EXERCISE
Which lines in the records below contain the word "should"? Report each of those lines in full.

── GIVEN ENTRIES ──

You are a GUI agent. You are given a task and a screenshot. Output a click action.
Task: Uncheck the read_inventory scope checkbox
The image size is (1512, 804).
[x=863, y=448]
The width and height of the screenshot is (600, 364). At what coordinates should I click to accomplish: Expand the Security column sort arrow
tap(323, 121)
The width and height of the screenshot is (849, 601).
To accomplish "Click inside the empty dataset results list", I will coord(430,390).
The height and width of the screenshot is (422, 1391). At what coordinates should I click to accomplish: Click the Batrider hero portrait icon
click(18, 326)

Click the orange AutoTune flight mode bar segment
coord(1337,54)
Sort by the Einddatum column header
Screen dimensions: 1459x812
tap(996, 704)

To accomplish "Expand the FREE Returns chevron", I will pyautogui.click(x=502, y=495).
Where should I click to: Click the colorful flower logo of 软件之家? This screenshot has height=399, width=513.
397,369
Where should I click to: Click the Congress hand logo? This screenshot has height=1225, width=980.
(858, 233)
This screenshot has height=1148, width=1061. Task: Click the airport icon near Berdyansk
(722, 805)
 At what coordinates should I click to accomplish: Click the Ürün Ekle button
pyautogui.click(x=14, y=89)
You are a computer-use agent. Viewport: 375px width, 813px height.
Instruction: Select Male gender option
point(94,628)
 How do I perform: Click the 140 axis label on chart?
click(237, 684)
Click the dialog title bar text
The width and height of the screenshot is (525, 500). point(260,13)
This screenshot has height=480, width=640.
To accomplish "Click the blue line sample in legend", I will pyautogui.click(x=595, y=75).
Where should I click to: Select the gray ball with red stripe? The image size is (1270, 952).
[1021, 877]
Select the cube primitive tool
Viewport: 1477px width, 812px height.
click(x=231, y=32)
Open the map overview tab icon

───

SOLVED EXERCISE
The width and height of the screenshot is (600, 364). At what coordinates should I click to accomplish: Expand the Security column sort arrow
The height and width of the screenshot is (422, 1391). At what coordinates should I click to accomplish: Click the Batrider hero portrait icon
Where should I click to: Click the colorful flower logo of 软件之家? This screenshot has height=399, width=513.
Where should I click to: Click the Congress hand logo? This screenshot has height=1225, width=980.
 At what coordinates should I click to accomplish: Click the Ürün Ekle button
Where should I click to: Select the gray ball with red stripe? The image size is (1270, 952).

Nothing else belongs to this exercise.